Click-target data:
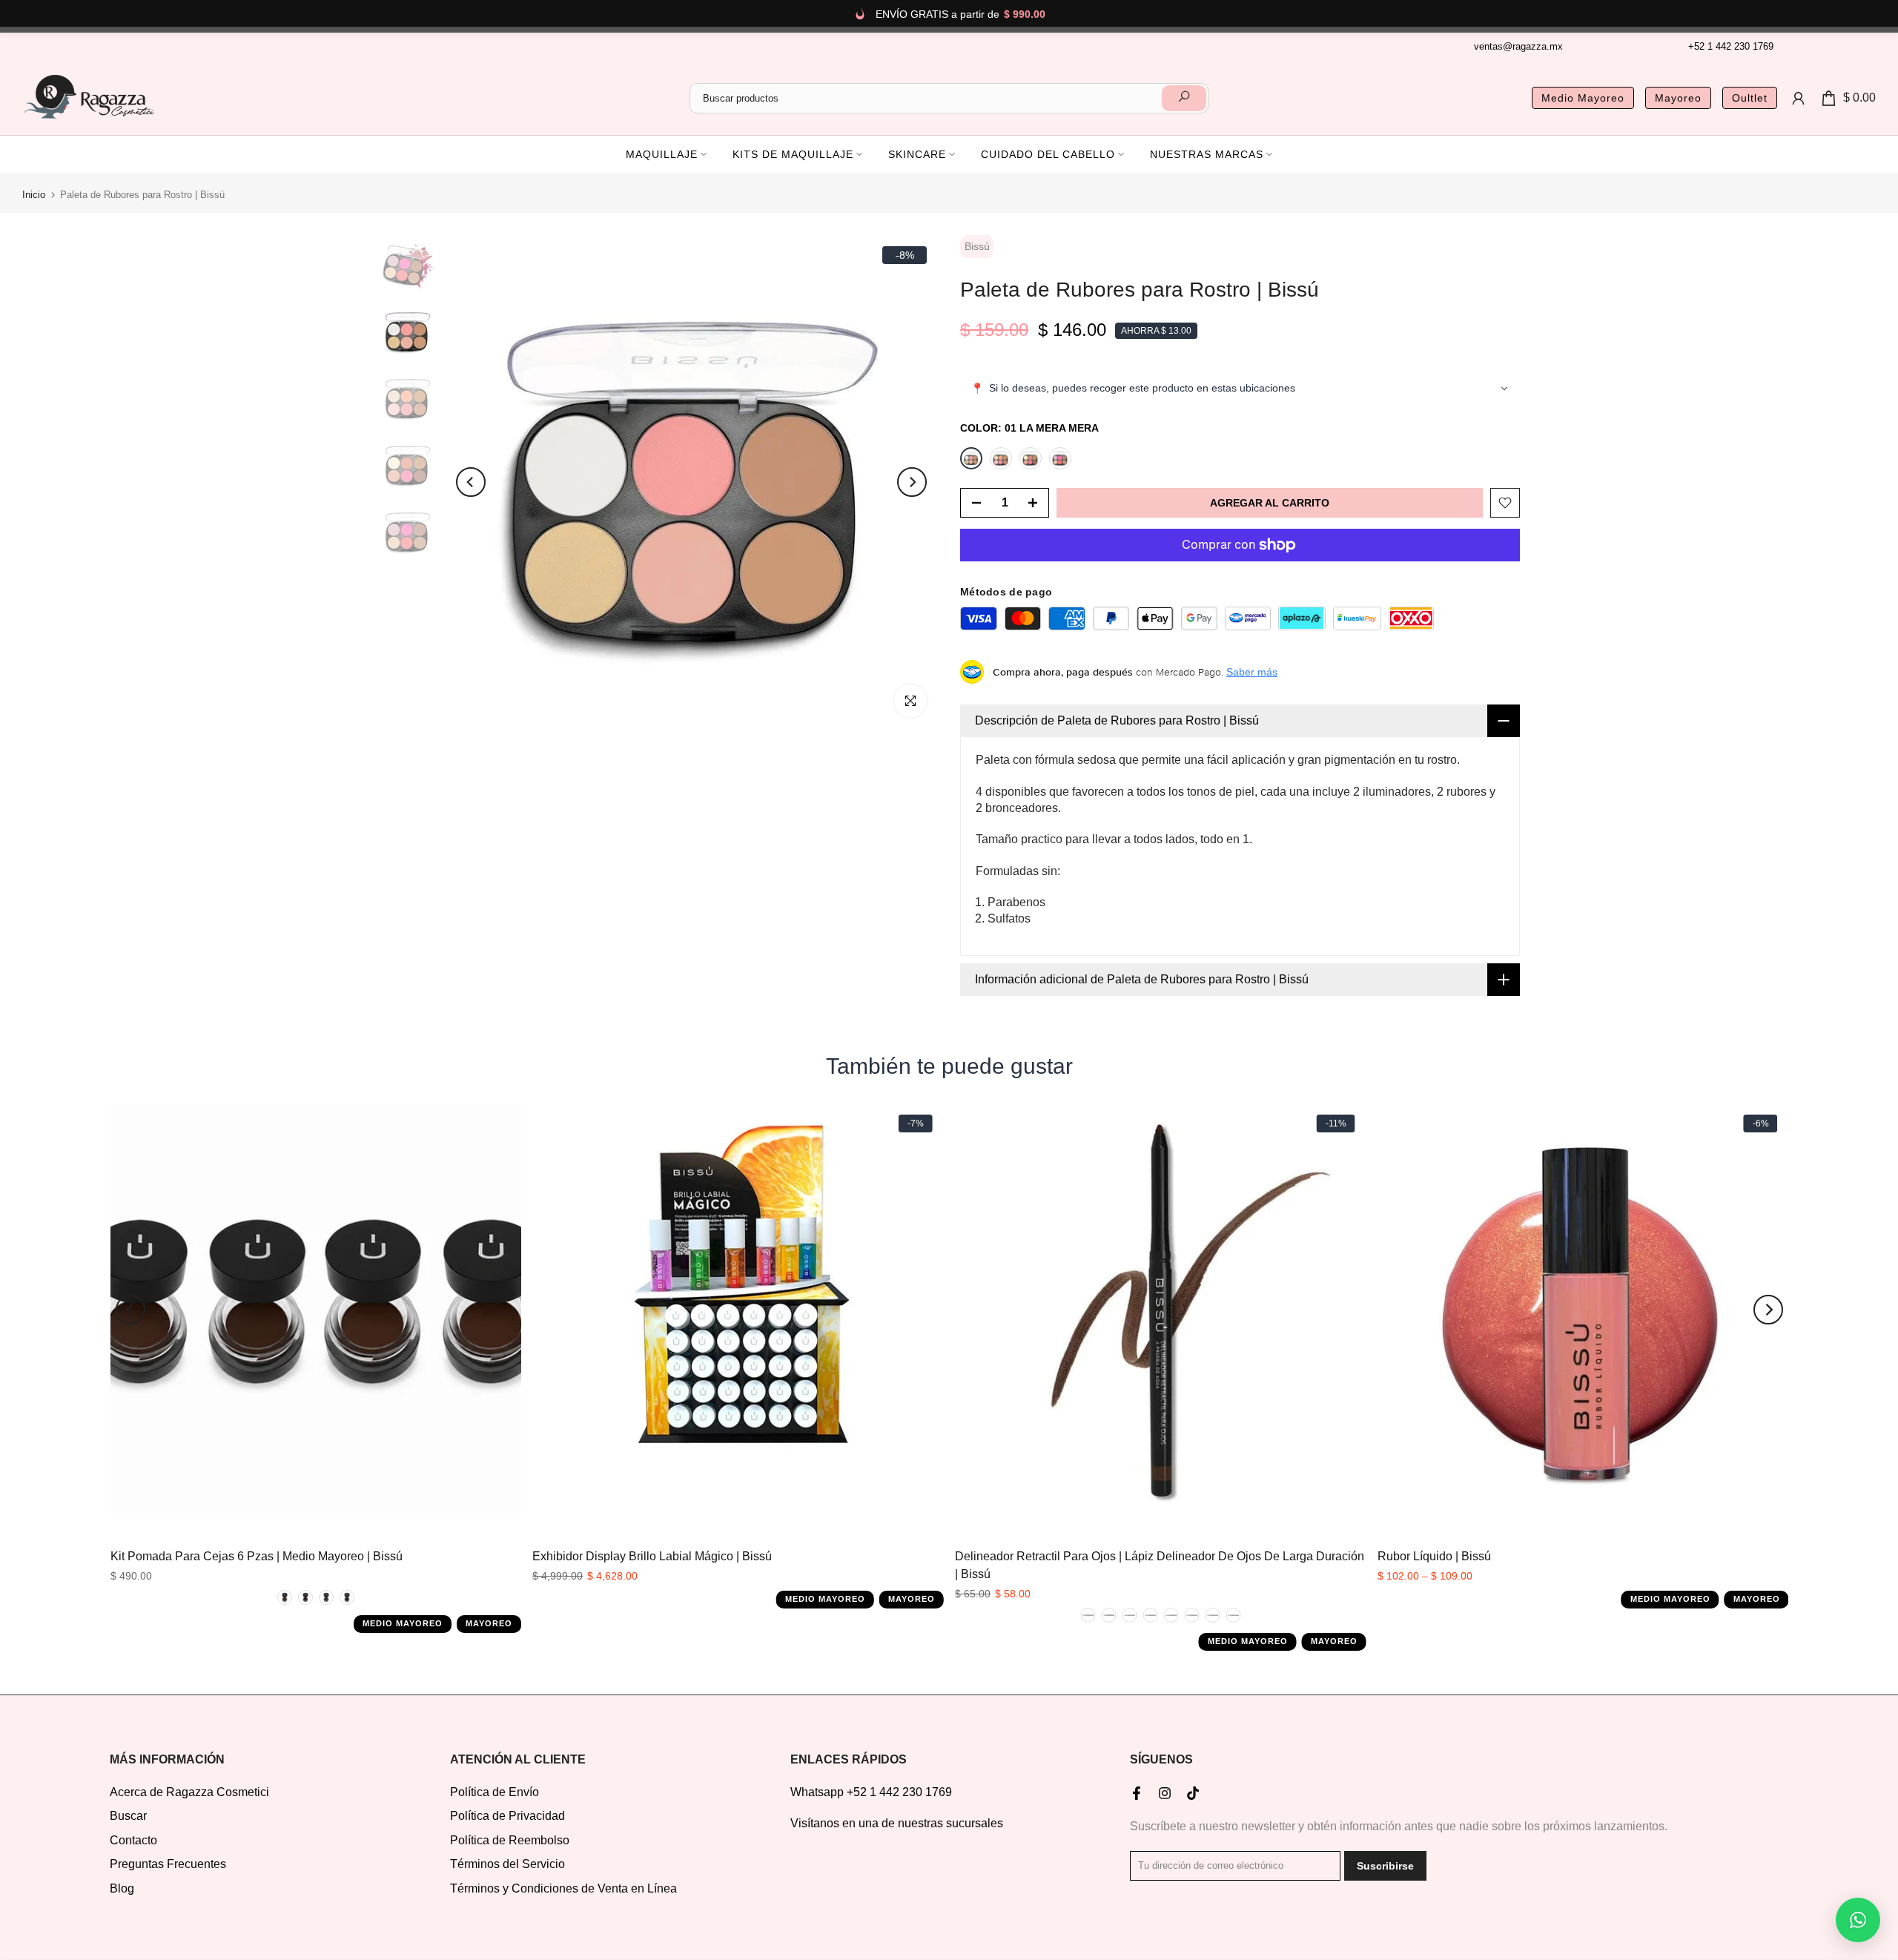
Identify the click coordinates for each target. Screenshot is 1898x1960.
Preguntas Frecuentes (168, 1864)
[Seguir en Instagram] (1164, 1793)
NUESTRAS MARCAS (1206, 154)
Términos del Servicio (507, 1864)
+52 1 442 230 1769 (1730, 46)
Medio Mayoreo (1582, 98)
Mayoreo (1678, 98)
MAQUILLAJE (662, 154)
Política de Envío (494, 1792)
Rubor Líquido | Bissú (1433, 1556)
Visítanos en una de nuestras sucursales (896, 1823)
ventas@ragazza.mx (1518, 46)
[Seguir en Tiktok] (1193, 1793)
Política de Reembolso (509, 1840)
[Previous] (471, 482)
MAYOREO (489, 1624)
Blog (122, 1888)
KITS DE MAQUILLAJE (793, 154)
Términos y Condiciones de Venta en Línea (563, 1888)
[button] (1858, 1920)
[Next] (912, 482)
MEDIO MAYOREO (403, 1624)
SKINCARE (917, 154)
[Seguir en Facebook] (1136, 1793)
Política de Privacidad (507, 1815)
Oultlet (1750, 98)
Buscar (128, 1815)
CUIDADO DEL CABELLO (1048, 154)
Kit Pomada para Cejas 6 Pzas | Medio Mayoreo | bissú (256, 1556)
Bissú (977, 246)
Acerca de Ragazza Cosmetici (189, 1792)
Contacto (133, 1840)
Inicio (33, 194)
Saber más (1251, 672)
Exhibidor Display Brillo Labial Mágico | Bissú (652, 1556)
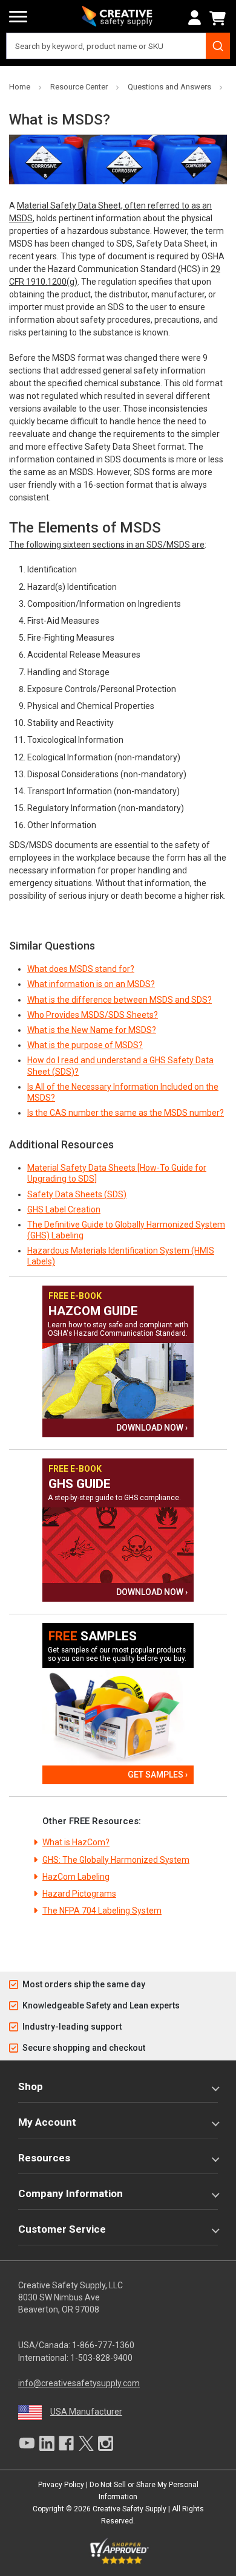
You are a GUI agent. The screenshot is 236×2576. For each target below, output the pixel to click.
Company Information (70, 2193)
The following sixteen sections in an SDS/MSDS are (107, 544)
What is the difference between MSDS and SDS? (119, 1000)
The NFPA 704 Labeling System (102, 1910)
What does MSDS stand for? (80, 969)
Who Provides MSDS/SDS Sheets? (92, 1015)
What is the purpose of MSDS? (85, 1045)
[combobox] (118, 46)
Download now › (152, 1427)
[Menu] (18, 17)
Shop (30, 2086)
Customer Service (62, 2229)
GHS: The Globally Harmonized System (115, 1860)
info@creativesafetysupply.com (79, 2383)
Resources (44, 2158)
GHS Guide (79, 1484)
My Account (47, 2122)
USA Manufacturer (86, 2411)
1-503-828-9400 (101, 2358)
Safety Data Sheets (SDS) (76, 1194)
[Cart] (219, 18)
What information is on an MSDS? (91, 984)
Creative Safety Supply (129, 2509)
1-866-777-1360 (103, 2345)
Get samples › (158, 1774)
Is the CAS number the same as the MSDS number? (125, 1113)
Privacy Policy (61, 2485)
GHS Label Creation (63, 1209)
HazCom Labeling (76, 1877)
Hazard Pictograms (79, 1893)
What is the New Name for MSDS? (91, 1030)
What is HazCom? (76, 1842)
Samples (92, 1636)
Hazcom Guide (93, 1311)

INSTRUCTION:
Print every line above word for word, but omit the pictures.

TASK OUTPUT:
Identify the click coordinates for each target. Screenshot is 1898x1960.
Preguntas Frecuentes (168, 1864)
[Seguir en Instagram] (1164, 1793)
NUESTRAS MARCAS (1206, 154)
Términos del Servicio (507, 1864)
+52 1 442 230 1769 (1730, 46)
Medio Mayoreo (1582, 98)
Mayoreo (1678, 98)
MAQUILLAJE (662, 154)
Política de Envío (494, 1792)
Rubor Líquido | Bissú (1433, 1556)
Visítanos en una de nuestras sucursales (896, 1823)
ventas@ragazza.mx (1518, 46)
[Seguir en Tiktok] (1193, 1793)
Política de Reembolso (509, 1840)
[Previous] (471, 482)
MAYOREO (489, 1624)
Blog (122, 1888)
KITS DE MAQUILLAJE (793, 154)
Términos y Condiciones de Venta en Línea (563, 1888)
[button] (1858, 1920)
[Next] (912, 482)
MEDIO MAYOREO (403, 1624)
SKINCARE (917, 154)
[Seguir en Facebook] (1136, 1793)
Política de Privacidad (507, 1815)
Oultlet (1750, 98)
Buscar (128, 1815)
CUIDADO DEL CABELLO (1048, 154)
Kit Pomada para Cejas 6 Pzas | Medio Mayoreo | bissú (256, 1556)
Bissú (977, 246)
Acerca de Ragazza Cosmetici (189, 1792)
Contacto (133, 1840)
Inicio (33, 194)
Saber más (1251, 672)
Exhibidor Display Brillo Labial Mágico | Bissú (652, 1556)
You are a GUI agent. The screenshot is 236×2576. For each target below, output the pixel to click.
Company Information (70, 2193)
The following sixteen sections in an SDS/MSDS are (107, 544)
What is the difference between MSDS and SDS? (119, 1000)
The NFPA 704 Labeling System (102, 1910)
What does MSDS stand for? (80, 969)
Who Provides MSDS/SDS Sheets? (92, 1015)
What is the purpose of MSDS? (85, 1045)
[combobox] (118, 46)
Download now › (152, 1427)
[Menu] (18, 17)
Shop (30, 2086)
Customer Service (62, 2229)
GHS: The Globally Harmonized System (115, 1860)
info@creativesafetysupply.com (79, 2383)
Resources (44, 2158)
GHS Guide (79, 1484)
My Account (47, 2122)
USA Manufacturer (86, 2411)
1-503-828-9400 (101, 2358)
Safety Data Sheets (SDS) (76, 1194)
[Cart] (219, 18)
What information is on an MSDS? (91, 984)
Creative Safety Supply (129, 2509)
1-866-777-1360 (103, 2345)
Get samples › (158, 1774)
Is the CAS number the same as the MSDS number? (125, 1113)
Privacy Policy (61, 2485)
GHS Label Creation (63, 1209)
HazCom Labeling (76, 1877)
Hazard Pictograms (79, 1893)
What is the New Name for MSDS? (91, 1030)
What is HazCom? (76, 1842)
Samples (92, 1636)
Hazcom Guide (93, 1311)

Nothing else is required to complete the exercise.